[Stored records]
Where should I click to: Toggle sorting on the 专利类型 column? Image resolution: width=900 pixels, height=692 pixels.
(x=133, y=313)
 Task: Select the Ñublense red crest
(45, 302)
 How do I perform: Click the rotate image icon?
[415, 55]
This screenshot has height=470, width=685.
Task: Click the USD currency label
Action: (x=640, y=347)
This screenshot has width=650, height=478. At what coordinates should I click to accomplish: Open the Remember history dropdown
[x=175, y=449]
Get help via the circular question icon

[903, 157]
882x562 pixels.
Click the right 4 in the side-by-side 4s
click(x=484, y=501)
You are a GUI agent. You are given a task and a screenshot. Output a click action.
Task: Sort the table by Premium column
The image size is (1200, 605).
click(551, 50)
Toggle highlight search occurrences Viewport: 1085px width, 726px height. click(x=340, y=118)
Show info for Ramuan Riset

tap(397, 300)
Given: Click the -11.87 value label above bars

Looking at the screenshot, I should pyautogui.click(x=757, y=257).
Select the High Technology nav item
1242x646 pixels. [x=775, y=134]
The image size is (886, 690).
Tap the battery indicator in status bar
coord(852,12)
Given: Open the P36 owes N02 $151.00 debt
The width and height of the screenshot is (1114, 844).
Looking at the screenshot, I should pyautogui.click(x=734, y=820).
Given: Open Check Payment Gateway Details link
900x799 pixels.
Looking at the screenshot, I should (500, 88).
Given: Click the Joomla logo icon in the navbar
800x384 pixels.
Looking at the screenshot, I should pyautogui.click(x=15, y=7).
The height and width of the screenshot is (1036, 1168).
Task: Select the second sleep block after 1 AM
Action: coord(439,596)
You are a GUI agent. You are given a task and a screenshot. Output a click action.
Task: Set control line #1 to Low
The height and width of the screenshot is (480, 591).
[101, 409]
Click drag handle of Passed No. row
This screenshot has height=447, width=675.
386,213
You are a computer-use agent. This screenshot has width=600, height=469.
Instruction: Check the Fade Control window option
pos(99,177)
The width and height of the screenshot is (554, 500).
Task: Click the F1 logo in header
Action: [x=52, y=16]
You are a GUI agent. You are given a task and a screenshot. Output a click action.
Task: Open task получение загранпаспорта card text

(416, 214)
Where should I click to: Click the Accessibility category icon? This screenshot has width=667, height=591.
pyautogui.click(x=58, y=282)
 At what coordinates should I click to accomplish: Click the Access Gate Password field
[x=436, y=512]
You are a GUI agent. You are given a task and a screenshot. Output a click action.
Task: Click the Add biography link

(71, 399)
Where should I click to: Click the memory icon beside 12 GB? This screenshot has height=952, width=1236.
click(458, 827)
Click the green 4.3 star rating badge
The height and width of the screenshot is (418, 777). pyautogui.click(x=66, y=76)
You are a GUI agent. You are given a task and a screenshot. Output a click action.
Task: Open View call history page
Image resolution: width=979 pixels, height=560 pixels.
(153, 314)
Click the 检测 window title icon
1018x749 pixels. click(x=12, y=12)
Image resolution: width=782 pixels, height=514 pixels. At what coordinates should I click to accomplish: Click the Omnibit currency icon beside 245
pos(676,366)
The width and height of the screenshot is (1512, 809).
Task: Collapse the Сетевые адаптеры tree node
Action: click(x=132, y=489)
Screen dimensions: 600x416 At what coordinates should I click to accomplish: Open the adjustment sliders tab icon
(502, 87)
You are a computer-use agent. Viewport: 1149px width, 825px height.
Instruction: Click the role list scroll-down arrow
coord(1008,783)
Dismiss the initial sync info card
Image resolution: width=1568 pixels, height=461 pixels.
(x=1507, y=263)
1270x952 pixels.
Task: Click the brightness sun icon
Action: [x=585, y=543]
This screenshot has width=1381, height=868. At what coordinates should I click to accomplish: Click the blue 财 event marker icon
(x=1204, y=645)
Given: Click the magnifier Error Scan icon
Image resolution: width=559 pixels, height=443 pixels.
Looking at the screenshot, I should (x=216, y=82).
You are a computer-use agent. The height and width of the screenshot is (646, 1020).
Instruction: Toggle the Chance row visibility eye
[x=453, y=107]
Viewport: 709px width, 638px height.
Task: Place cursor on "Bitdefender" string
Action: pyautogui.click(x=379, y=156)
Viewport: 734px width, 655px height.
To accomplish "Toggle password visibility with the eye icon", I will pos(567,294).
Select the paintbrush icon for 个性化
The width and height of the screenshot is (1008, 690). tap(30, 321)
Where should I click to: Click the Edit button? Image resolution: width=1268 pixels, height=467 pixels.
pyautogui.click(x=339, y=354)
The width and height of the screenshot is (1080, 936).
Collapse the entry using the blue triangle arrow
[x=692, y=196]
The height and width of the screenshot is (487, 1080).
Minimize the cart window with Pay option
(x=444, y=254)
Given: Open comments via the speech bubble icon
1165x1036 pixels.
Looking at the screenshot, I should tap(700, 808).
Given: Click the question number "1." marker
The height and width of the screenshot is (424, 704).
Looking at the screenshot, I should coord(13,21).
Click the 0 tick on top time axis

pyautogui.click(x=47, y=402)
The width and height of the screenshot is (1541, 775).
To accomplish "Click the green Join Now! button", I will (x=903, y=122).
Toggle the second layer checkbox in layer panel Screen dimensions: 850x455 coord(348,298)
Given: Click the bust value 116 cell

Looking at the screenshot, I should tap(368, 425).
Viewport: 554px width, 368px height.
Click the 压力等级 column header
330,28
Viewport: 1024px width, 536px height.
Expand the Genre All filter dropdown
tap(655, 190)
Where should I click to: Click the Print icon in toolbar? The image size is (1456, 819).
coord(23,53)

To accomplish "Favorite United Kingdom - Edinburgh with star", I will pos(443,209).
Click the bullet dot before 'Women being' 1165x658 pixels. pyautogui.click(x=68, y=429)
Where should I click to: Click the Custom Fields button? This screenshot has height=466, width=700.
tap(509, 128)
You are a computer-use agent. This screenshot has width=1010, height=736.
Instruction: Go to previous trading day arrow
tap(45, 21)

## Activity
Filter the data above, keeping only lines that include the string "computer".

## Your response
You are a computer-use agent. This screenshot has width=600, height=469.
You are a computer-use agent. Viewport: 1149px width, 825px height.
You are a computer-use agent. The height and width of the screenshot is (646, 1020).
You are a computer-use agent. This screenshot has width=1010, height=736.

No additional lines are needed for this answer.